┌──

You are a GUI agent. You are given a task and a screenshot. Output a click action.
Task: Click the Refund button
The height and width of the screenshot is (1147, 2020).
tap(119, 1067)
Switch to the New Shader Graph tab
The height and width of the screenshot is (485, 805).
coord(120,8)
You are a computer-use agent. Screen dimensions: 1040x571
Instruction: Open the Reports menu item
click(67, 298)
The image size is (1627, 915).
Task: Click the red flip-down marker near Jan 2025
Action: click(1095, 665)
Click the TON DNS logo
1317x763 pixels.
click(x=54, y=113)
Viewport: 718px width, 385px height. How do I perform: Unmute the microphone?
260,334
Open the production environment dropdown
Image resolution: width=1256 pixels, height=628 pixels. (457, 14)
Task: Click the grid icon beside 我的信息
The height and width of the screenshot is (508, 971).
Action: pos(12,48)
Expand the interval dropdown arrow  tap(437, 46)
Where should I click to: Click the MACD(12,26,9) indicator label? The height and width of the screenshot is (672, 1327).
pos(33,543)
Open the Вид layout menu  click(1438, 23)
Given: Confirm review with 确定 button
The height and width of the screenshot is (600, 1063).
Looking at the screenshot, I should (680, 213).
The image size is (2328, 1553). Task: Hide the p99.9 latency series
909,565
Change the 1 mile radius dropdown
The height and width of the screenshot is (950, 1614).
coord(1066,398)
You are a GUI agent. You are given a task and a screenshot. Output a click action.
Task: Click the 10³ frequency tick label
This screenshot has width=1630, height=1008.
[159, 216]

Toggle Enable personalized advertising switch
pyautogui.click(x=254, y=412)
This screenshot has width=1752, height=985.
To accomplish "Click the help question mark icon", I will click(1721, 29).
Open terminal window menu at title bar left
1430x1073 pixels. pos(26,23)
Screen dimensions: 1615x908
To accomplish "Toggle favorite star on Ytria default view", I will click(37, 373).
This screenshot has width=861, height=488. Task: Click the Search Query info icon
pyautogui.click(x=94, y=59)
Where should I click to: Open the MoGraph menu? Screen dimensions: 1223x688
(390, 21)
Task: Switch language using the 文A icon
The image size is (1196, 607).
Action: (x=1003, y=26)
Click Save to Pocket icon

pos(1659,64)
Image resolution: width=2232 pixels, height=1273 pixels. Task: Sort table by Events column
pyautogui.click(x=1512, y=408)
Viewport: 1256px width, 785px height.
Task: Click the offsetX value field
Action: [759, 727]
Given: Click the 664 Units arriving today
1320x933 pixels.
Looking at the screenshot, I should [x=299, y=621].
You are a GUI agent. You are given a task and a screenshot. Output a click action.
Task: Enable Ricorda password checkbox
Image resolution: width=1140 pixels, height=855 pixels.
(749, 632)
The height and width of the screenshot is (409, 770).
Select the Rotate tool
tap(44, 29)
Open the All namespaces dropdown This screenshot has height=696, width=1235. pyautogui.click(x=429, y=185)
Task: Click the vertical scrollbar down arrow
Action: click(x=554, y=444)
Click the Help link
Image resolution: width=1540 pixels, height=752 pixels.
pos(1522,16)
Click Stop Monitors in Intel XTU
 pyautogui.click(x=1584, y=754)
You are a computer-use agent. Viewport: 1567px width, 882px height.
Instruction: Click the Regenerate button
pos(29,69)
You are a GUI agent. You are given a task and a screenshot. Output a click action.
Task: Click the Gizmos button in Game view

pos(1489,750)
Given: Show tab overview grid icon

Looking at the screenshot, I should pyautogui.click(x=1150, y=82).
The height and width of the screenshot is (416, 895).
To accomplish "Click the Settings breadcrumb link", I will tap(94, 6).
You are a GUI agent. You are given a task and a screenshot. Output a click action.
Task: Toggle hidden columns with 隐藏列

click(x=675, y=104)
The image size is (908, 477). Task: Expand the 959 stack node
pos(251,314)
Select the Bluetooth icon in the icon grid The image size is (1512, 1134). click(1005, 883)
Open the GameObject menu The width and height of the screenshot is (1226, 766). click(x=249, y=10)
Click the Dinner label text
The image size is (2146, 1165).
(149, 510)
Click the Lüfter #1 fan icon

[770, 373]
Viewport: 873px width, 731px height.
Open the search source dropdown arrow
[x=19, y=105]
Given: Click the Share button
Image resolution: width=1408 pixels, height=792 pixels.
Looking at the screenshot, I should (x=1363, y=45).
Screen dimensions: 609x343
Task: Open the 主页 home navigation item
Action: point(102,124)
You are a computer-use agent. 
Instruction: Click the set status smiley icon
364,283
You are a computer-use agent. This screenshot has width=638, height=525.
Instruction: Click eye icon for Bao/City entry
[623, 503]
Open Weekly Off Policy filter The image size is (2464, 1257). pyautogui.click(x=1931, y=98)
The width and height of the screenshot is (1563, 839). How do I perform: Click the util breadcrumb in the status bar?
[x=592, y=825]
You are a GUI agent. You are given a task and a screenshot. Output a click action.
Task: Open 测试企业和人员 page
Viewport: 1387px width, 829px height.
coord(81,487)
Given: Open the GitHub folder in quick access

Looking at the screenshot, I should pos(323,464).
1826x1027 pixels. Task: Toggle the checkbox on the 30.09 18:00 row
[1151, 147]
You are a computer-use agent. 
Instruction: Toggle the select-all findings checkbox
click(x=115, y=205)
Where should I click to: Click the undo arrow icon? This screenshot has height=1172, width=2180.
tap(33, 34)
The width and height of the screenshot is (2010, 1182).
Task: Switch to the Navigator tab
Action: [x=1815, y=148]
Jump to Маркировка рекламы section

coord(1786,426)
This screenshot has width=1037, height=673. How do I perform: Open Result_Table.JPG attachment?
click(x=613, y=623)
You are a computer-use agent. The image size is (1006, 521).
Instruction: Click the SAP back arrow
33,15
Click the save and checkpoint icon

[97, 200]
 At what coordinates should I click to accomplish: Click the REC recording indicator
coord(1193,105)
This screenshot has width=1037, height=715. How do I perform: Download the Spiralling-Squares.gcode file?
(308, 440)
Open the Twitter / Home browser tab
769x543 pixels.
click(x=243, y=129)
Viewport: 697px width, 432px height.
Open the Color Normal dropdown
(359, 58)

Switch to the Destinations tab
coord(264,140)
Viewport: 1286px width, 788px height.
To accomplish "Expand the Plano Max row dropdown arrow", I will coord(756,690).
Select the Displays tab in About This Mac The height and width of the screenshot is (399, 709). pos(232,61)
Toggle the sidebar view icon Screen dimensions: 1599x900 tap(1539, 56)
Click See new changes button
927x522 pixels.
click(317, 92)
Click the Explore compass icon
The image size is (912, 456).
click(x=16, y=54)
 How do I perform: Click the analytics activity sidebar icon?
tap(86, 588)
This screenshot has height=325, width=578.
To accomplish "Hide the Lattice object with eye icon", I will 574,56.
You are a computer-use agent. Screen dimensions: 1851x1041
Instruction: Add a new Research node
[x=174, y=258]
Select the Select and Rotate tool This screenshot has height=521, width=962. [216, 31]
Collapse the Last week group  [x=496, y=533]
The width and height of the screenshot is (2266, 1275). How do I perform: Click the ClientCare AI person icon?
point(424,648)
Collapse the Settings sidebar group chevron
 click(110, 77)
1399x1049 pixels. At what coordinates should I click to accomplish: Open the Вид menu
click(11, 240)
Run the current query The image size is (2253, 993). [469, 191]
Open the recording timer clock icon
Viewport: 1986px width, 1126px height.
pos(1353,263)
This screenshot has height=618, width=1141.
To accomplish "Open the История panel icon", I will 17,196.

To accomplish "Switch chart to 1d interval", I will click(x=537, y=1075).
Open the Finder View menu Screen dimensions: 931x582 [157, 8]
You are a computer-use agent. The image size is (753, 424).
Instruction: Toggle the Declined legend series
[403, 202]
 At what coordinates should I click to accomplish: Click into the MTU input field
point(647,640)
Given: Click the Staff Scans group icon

└──

◆ **Work to complete**
Print exactly the lines above from the one with "Select the Rotate tool" to the one with "You are a computer-use agent. Viewport: 1567px", including both.

◆ **Task solution**
Select the Rotate tool
tap(44, 29)
Open the All namespaces dropdown This screenshot has height=696, width=1235. pyautogui.click(x=429, y=185)
Task: Click the vertical scrollbar down arrow
Action: click(x=554, y=444)
Click the Help link
Image resolution: width=1540 pixels, height=752 pixels.
pos(1522,16)
Click Stop Monitors in Intel XTU
 pyautogui.click(x=1584, y=754)
You are a computer-use agent. Viewport: 1567px width, 882px height.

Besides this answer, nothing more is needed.